"I hope you won't let Cecil instil his wretched Radical principles into the boy's mind before he's able to think for himself."
"He thinks for himself already," said Sophy, with a slight smile.
"Well—who knows? We may yet give another famous man to the Conservative cause," said Lady Wychcote, still gazing at Bobby. Then she said to him:
"Come to your grandmother, child."
Sophy impelled him forward, and he went slowly but steadily, and stood before the young-old lady, his hands behind him, his little stomach thrust forward. It was the true statesman's attitude. But Bobby was only wondering why the lady had black specks all over her face, and whether the bird on her brown velvet hat could cry "cuckoo" like the one in the nursery clock.
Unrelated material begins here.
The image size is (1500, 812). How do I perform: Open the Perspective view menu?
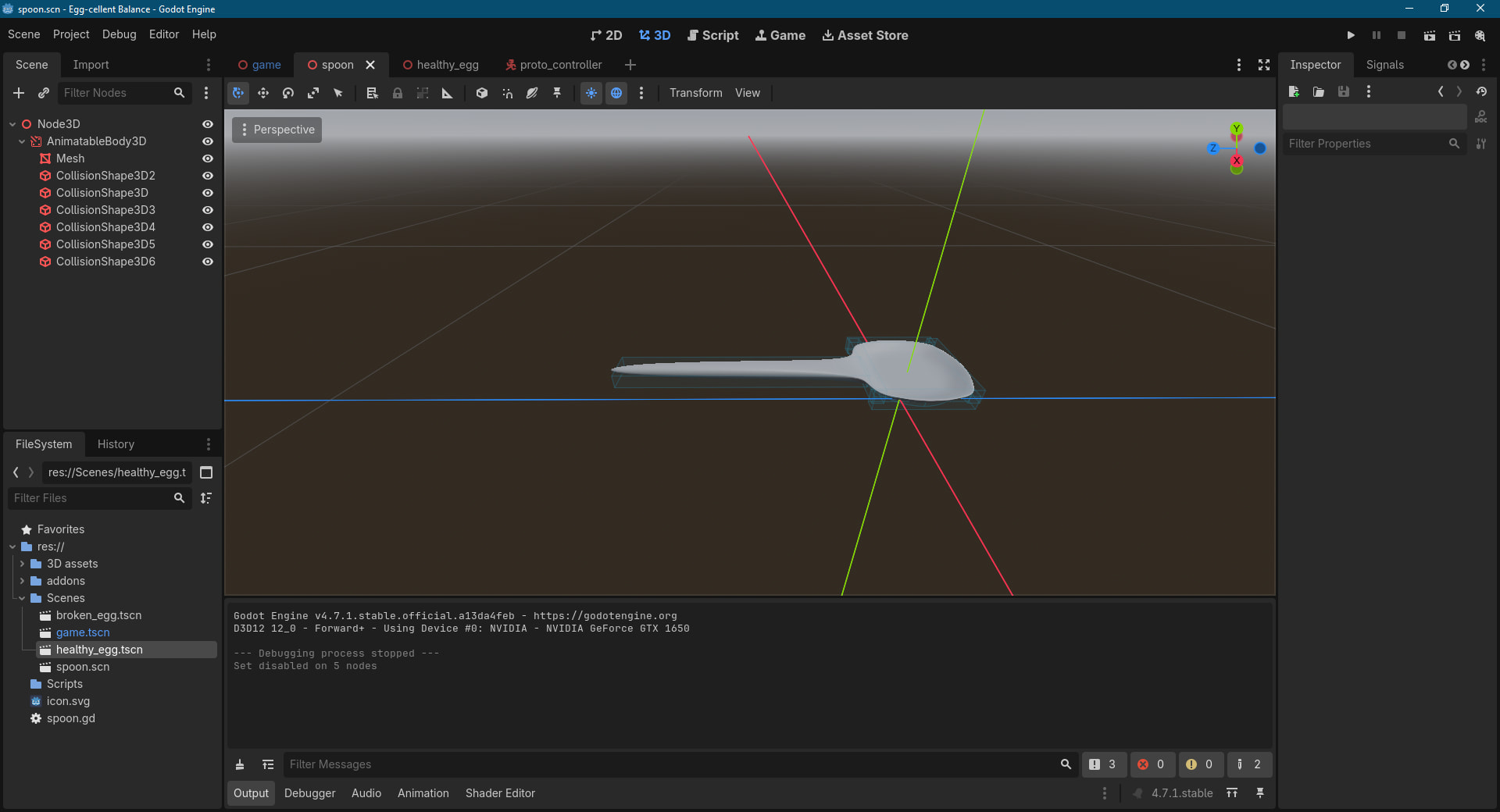tap(277, 130)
And to Sophy there came the words of Constance:
"Do, child, go to it, grandam, child:
Give grandam kingdom, and it' grandam will
Give it a plum, a cherry, and a fig."
For it galled her that Lady Wychcote should never have shown the least interest in the boy, until it had occurred to her that some day he might serve her ambition.
Chesney saw his mother for a few minutes before she went. He was languid but apparently quite normal. He exaggerated this languor, as later on he exaggerated a certain nervousness consequent on the fact that he dared not take as much morphia as he really wanted, fearing that Gaynor, at least, might suspect something, and well aware that a man under reduced doses of the drug shows symptoms of extreme weakness and restlessness. When she asked if he would see Craig Hopkins that afternoon, he replied good-humouredly:
"Bring in the performing poodles as soon as you like. Since I'm in for it, the show might as well begin promptly."